Black-box fuzzing ([1], [2], [7]) focuses on input format—ignoring the tested software target. While being efficient and allowing reuse of the same test tools across different tested targets that share the same data formats, this method misses significant code paths. These code paths depend on configuration options or specific complex conditions that are governed by application logic.

In this article, we discuss how to employ a white-box testing approach to fuzzing—leveraging available source or disassembled code of the tested software.

While white-box fuzzing requires a greater testing effort than black-box fuzzing, it provides better testing coverage—achieving higher tested-software quality, and ultimately completely eradicating defects that fuzzing can find.

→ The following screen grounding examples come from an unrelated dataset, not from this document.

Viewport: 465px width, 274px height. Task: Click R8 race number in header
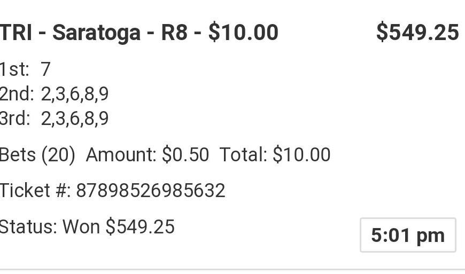(174, 33)
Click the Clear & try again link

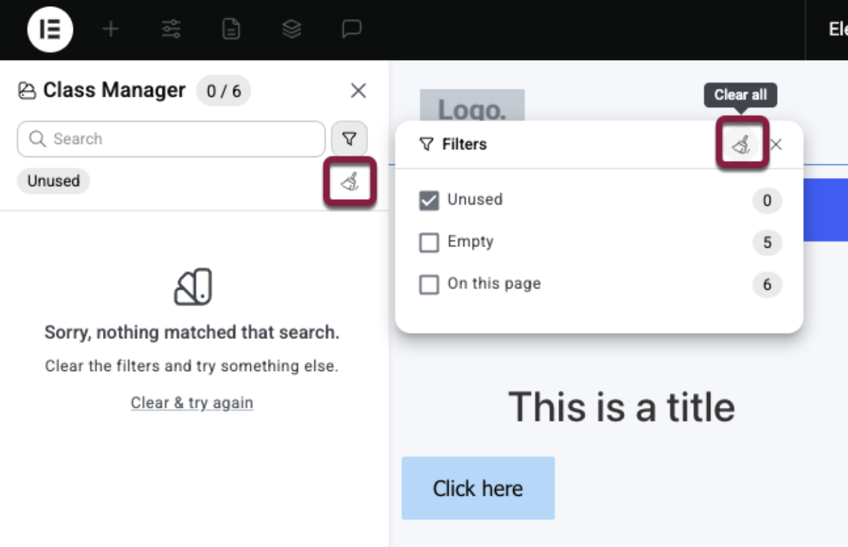tap(192, 403)
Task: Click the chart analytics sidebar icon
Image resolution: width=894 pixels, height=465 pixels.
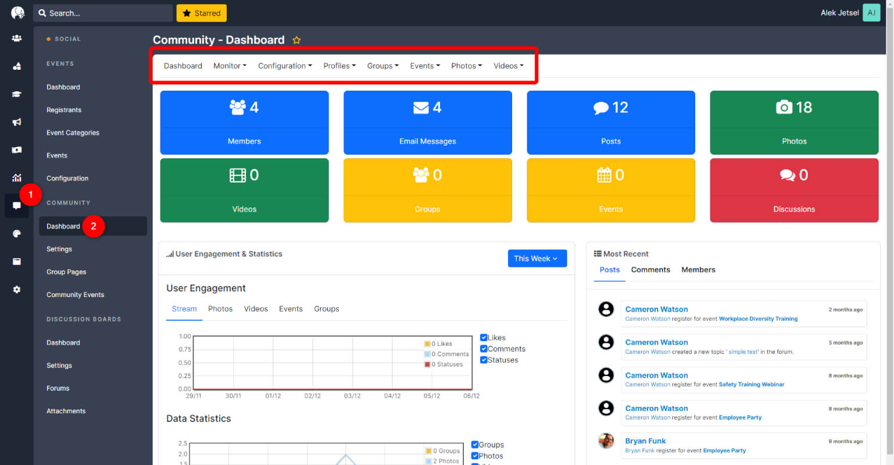Action: [17, 178]
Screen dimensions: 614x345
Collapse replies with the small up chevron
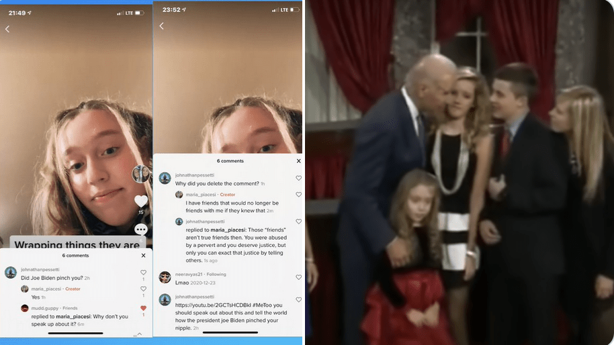[x=140, y=334]
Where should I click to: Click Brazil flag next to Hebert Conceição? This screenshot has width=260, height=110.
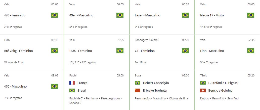point(138,83)
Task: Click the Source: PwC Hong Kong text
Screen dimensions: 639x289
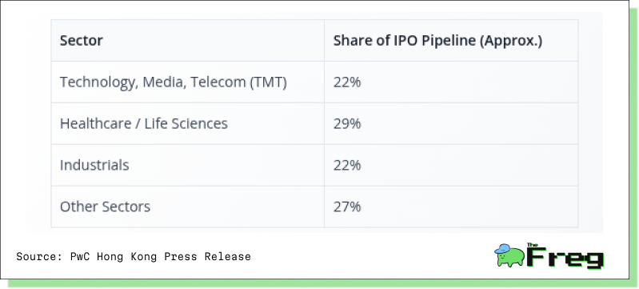Action: [86, 257]
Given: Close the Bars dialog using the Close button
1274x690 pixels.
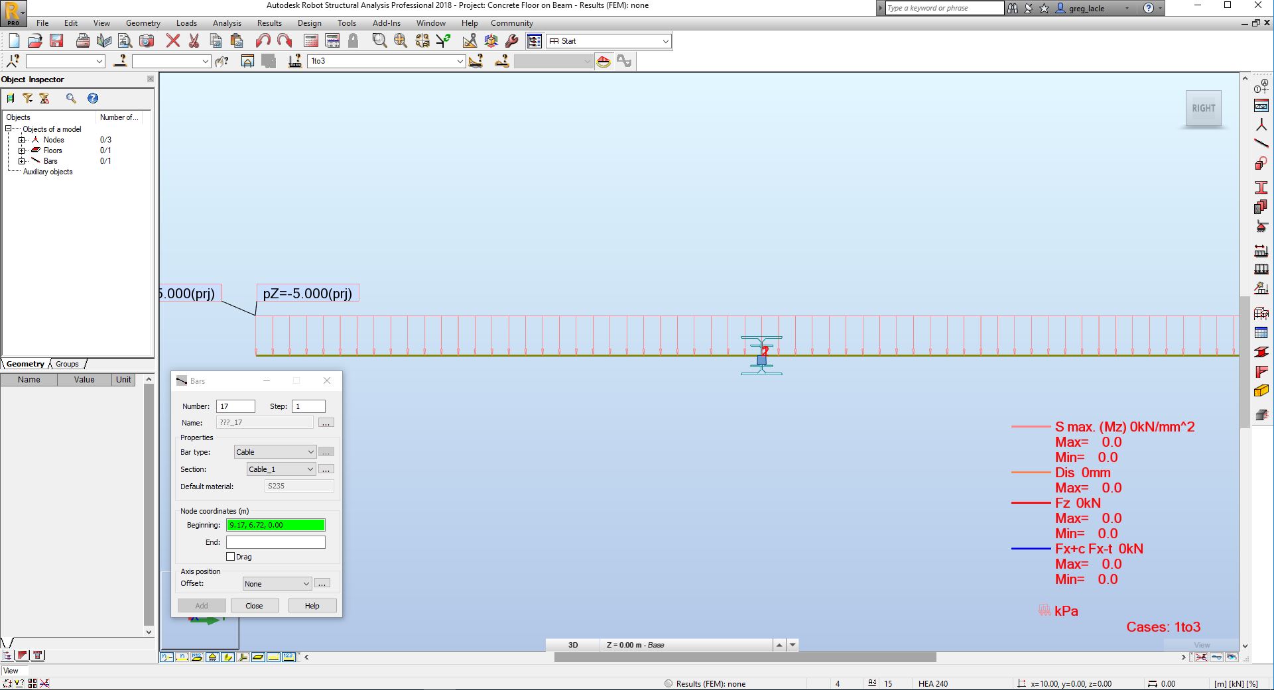Looking at the screenshot, I should (255, 605).
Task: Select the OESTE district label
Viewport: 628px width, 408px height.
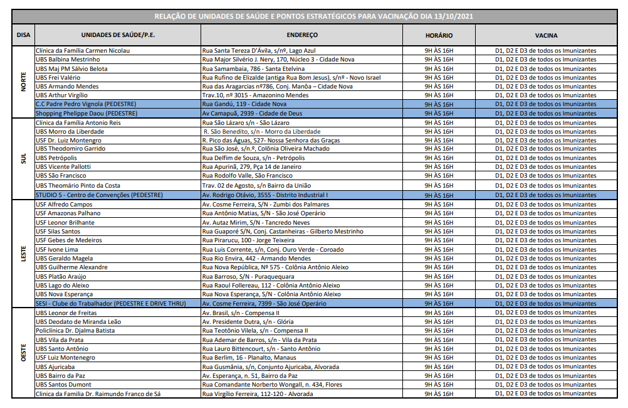Action: click(x=23, y=353)
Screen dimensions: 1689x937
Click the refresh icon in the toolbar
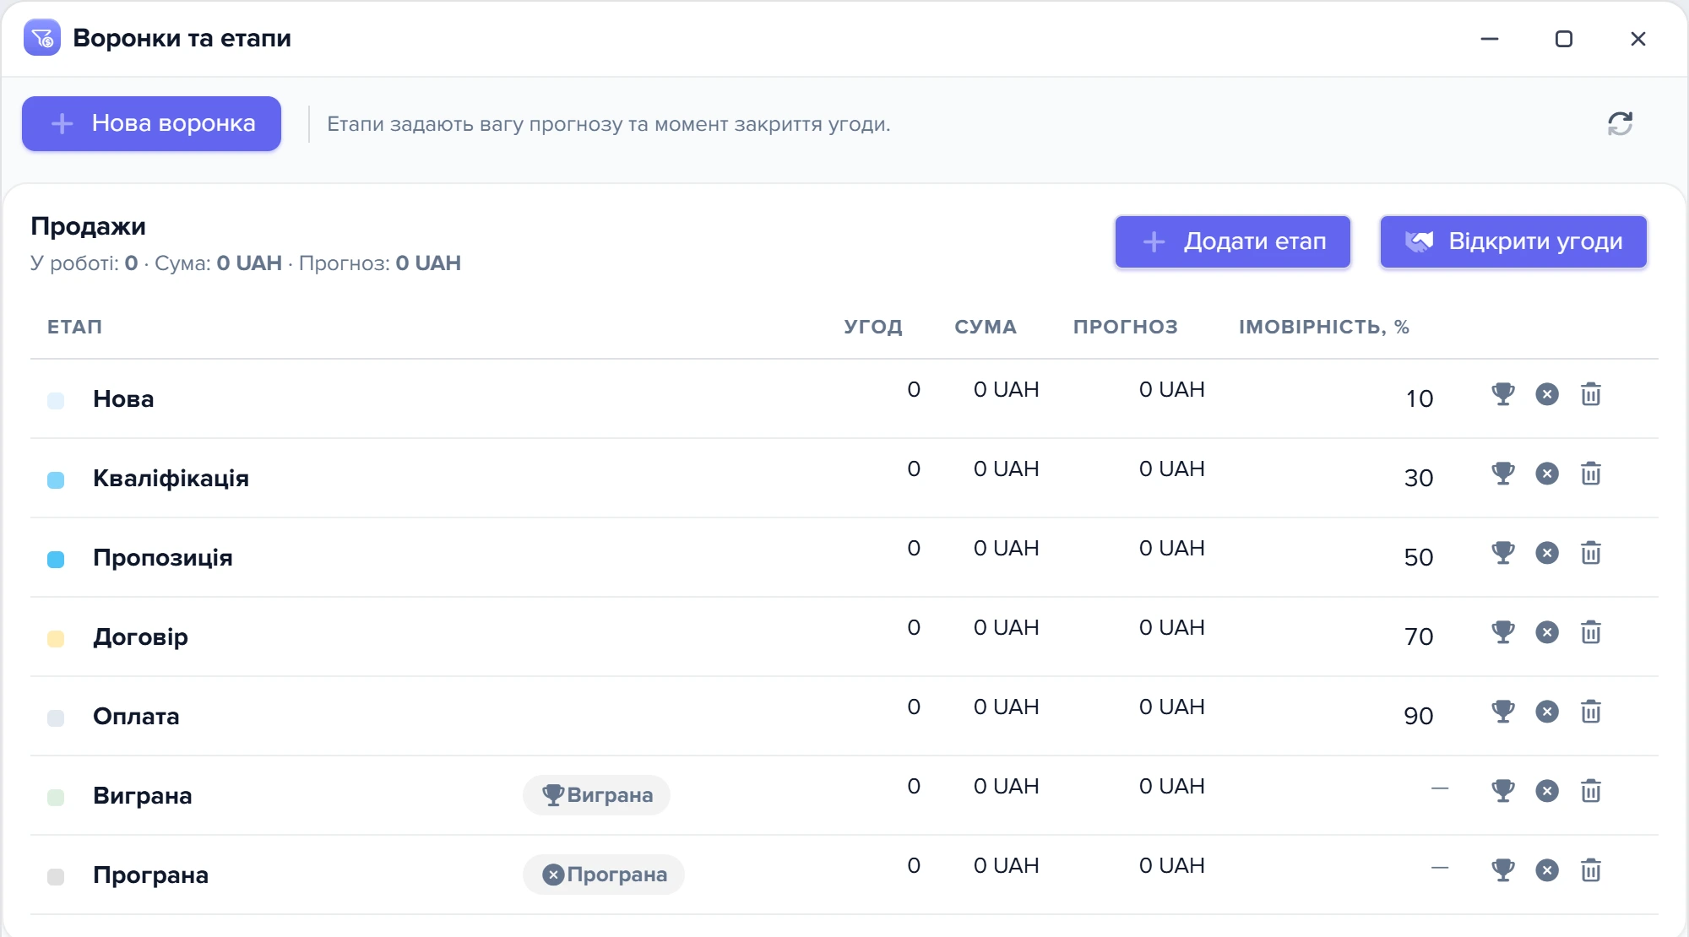coord(1620,124)
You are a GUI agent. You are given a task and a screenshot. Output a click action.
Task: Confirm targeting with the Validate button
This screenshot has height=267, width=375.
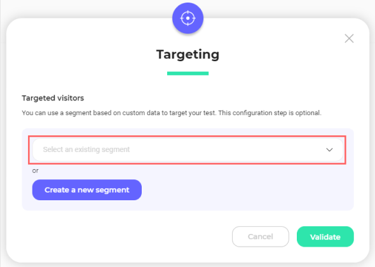(x=325, y=236)
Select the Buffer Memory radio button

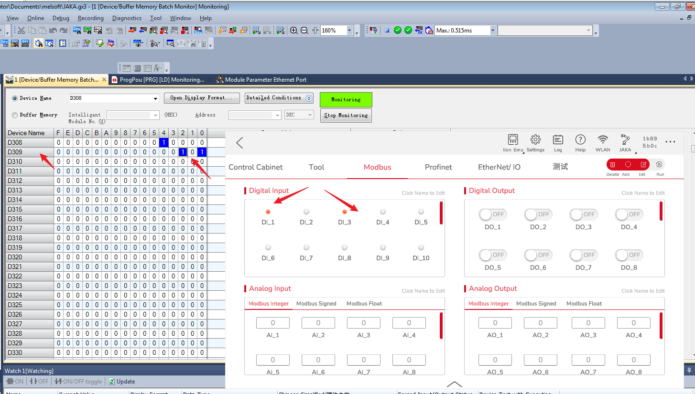point(15,115)

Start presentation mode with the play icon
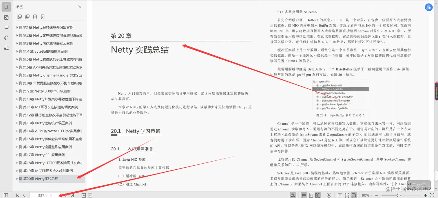click(329, 195)
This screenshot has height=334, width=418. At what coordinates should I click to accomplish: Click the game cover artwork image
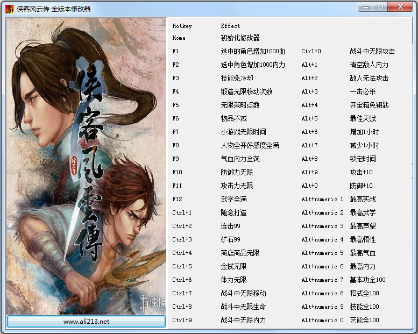[86, 166]
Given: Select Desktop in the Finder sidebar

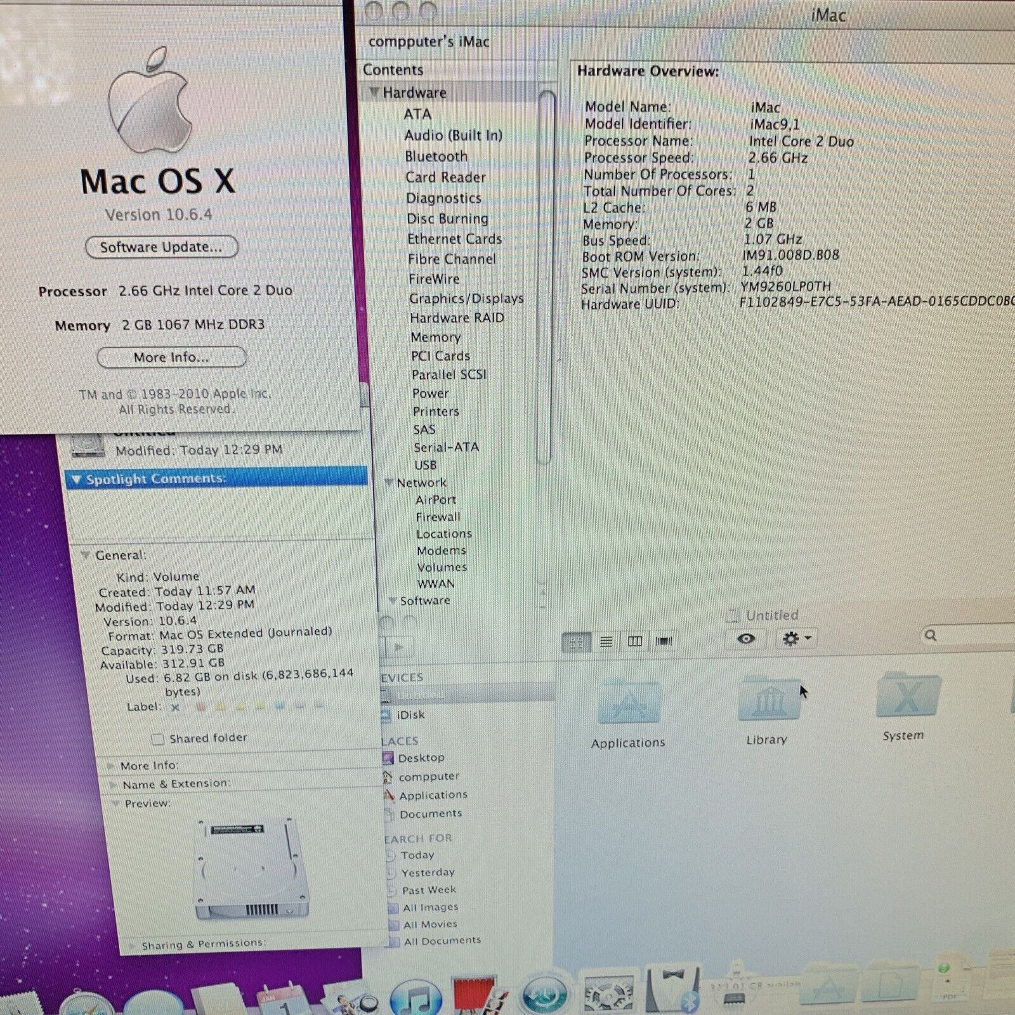Looking at the screenshot, I should (x=421, y=758).
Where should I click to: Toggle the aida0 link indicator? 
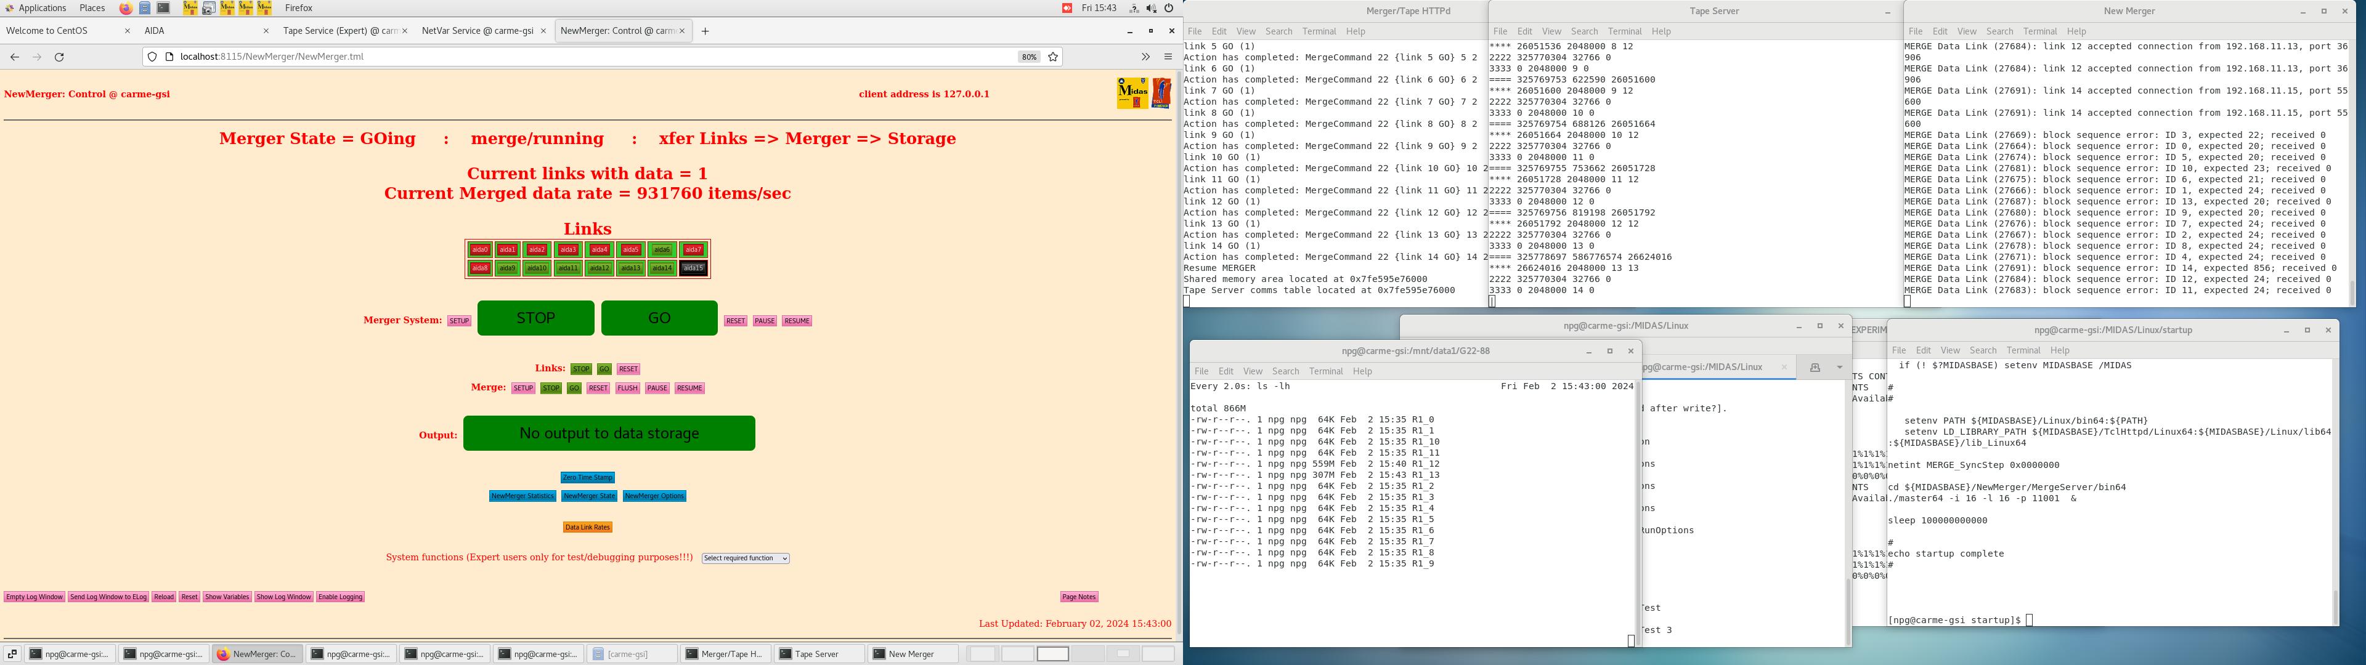[479, 250]
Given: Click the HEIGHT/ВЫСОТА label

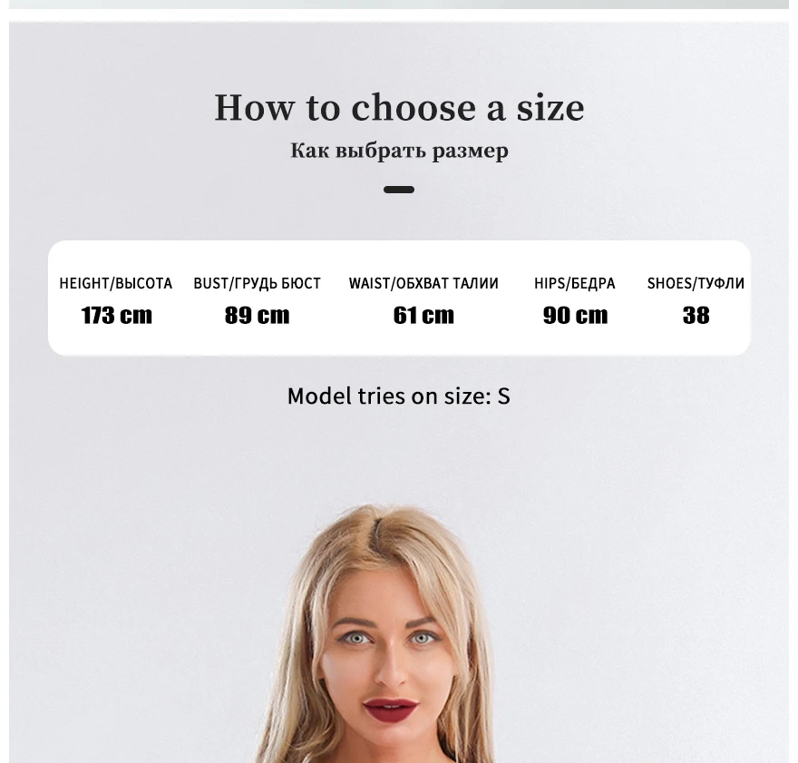Looking at the screenshot, I should (116, 283).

Defect Types Found with Fuzzing

Fuzzing is a systematic way to find defects in code that account for the most severe of security bugs. Fuzzing is capable of finding remote code execution (buffer overruns), permanent denial-of-service (unhandled exceptions, read AVs, thread hangs), and temporary denial-of-service (leaks, memory spikes).

Fuzzing finds not only defects in buffer boundaries validation, but also faults in state machine logic, error handling, and clean-up code.

Fuzzing Taxonomy

Term Definition

Dumb fuzzing

Corruption of data packets randomly without awareness of data structure.

Smart fuzzing

Corruption of data packets with awareness of the data structure, such as encodings (for example, base-64 encoding) and relations (checksums, bits indicating the presence of some fields, fields indicating offsets or lengths of other fields).

Black-box fuzzing

Sending of malformed data without actual verification of which code paths were hit and which were not.

White-box fuzzing

Sending of malformed data with verification that all target code paths were hit—modifying software configuration and the fuzzed data to traverse all data validations in the tested code.

Generation

Generation of fuzzed data automatically—not basing on any previous input.

Mutation

Corruption of valid data according to defect patterns, to produce fuzzed data.

Mutation template

Well-formed buffer that represents an equivalence class of the input. The fuzzer takes the mutation template as an input—producing a fuzzed buffer to be sent to the tested software.

Code coverage

Technology (such as that which is bundled in Microsoft Visual Studio 2005) that allows inspection of which code paths were executed during testing. This is useful for verification of test effectiveness and improvement of test coverage.

A case study that was conducted on a small Web application (450 lines of code) with four planted defects showed the following number of defects that can be found by using different techniques. The fuzzing was done by using technology that is described later in this article.

Technique Effort Code coverage Defects found

Combination of black box + dumb

10 min

50%

25%

Combination of white box + dumb

30 min

80%

50%

Combination of black box + smart

2 hr

80%

50%

Combination of white box + smart

2.5 hr

99%

100%

Fuzzing Targets

Trust Boundaries

Fuzzing is a verification method for the code that processes input that is received across trust boundaries. Typical trust boundaries include:

  • Files that are received from the Internet (that is, downloaded from the Web, and mail or news attachments).
  • Network sockets.
  • Pipes.
  • RPC interfaces.
  • Driver IOCTLs.
  • ActiveX objects.

However, fuzzing can be applied to other, less typical trust boundaries—for example:

  • Structured data that is stored in a database as blobs (for example, XML) and is written and read by different users.
  • Configuration files that are written by one user and read by another.
  • Message-queue systems (persistent in database or Windows Messages).
  • Shared memory that is used to pass structured information between processes.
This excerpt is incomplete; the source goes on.